社会についてブツブツ文句を言う人がいます。

例えば、
うだつのあがらない零細企業のオヤジ。
就職氷河期に就職しそびれた、フリーターとかニート。
派遣切りされた人。
etc.

で、自分たちがうらぶれているのは、政治が悪いとか社会が悪いとかいう意見がマスゴミによって垂れ流されるわけです(残酷ショーは、お茶の間の視聴者にとって蜜の味だからね)。まあ、そういう人達を自己責任論のみにたよって切って捨てる気はありませんが、彼ら(彼女ら)は、ブツブツ文句をいう前に自分達がキリギリスでないことを証明すべきではないかと思います。

そう、あの有名な寓話「アリとキリギリス」のキリギリスです。

夏の間、アリたちは冬の間の食料をためるために働き続け、キリギリスは歌を歌って遊び、働かない。やがて冬が来て、キリギリスは食べ物を探すが見つからず、アリたちに頼んで、食べ物を分けてもらおうとするが、「夏には歌っていたんだから、冬には踊ったらどうだ?」と断られる。

エクセレント•カンパニーは、厳しい国際競争にさらされる中イノベーションを積み重ね、零細企業は時代の変化に対応しようとせず、なんの努力もせず思考停止で同じことを繰り返す。時は流れ、零細企業はエクセレント•カンパニーから仕事を受注しようとするが、旧態依然のカビの生えた技術しか持ち合わせていないため、下請けにしてもらえない。

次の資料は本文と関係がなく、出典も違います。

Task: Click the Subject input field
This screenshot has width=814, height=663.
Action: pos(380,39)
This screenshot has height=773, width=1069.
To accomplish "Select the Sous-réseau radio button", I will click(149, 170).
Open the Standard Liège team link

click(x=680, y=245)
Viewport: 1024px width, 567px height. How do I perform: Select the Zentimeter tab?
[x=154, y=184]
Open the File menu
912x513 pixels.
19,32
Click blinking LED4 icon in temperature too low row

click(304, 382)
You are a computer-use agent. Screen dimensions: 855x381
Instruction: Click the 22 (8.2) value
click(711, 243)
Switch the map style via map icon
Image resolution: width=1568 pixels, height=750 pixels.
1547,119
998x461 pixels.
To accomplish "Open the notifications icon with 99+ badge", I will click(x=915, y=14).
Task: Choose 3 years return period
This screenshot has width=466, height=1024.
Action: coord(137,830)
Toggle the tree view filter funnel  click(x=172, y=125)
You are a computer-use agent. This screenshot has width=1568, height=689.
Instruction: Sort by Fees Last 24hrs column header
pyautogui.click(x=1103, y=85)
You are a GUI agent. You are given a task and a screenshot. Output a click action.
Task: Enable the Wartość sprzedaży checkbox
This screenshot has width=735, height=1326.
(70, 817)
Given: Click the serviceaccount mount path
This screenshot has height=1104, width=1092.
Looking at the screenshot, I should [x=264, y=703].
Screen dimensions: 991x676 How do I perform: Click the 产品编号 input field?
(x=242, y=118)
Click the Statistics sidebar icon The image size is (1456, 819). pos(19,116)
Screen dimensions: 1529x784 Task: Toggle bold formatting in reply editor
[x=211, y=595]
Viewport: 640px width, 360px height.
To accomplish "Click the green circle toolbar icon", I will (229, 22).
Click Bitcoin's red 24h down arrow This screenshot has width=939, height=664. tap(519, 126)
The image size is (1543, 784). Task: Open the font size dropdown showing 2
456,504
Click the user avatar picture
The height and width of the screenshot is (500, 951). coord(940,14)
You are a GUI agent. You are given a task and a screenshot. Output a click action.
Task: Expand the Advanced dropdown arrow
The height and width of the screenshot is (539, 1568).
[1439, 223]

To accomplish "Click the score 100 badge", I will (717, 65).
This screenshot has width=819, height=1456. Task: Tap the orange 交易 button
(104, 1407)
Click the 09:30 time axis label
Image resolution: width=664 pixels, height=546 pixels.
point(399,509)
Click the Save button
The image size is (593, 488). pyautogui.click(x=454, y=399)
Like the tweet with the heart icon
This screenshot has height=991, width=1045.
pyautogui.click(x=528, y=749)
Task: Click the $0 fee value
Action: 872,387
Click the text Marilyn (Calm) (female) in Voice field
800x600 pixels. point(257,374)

東大生は沢山お勉強して自分のスキルを高め、バカだ大学生はバイトと遊びに熱中してお勉強しない。やがて就活の時期が来て、高い能力を持つ東大生は内定を沢山ゲット。バカだ大学生は企業から内定を貰えない。

企業の研究員は、研究の傍ら教科書を読んだり、論文を読んだりして日々研鑽を重ね、うだつのあがらない派遣労働者は、仕事は終わると飲み屋に向かい、余暇はパチ屋に入り浸り。企業の研究員はその地位を盤石なものとするが、派遣労働者は雇用調整の一環で契約を打ち切られる。

まあ、ここに挙げたお話は全くのフィクションですが、政治が悪い(っていうか政治に期待するのがそもそもの間違い)とか(現代)社会が悪い(ただの懐古趣味だろ)と現在の我が身の境遇に不平不満を述べている人は、少なくとも上記お話を否定するだけの事実を提示して、キリギリスではないことを証明するべきと思います。

働かざるもの食うべからず。世の中にフリーランチなんてものはそうそうあるものではないのです。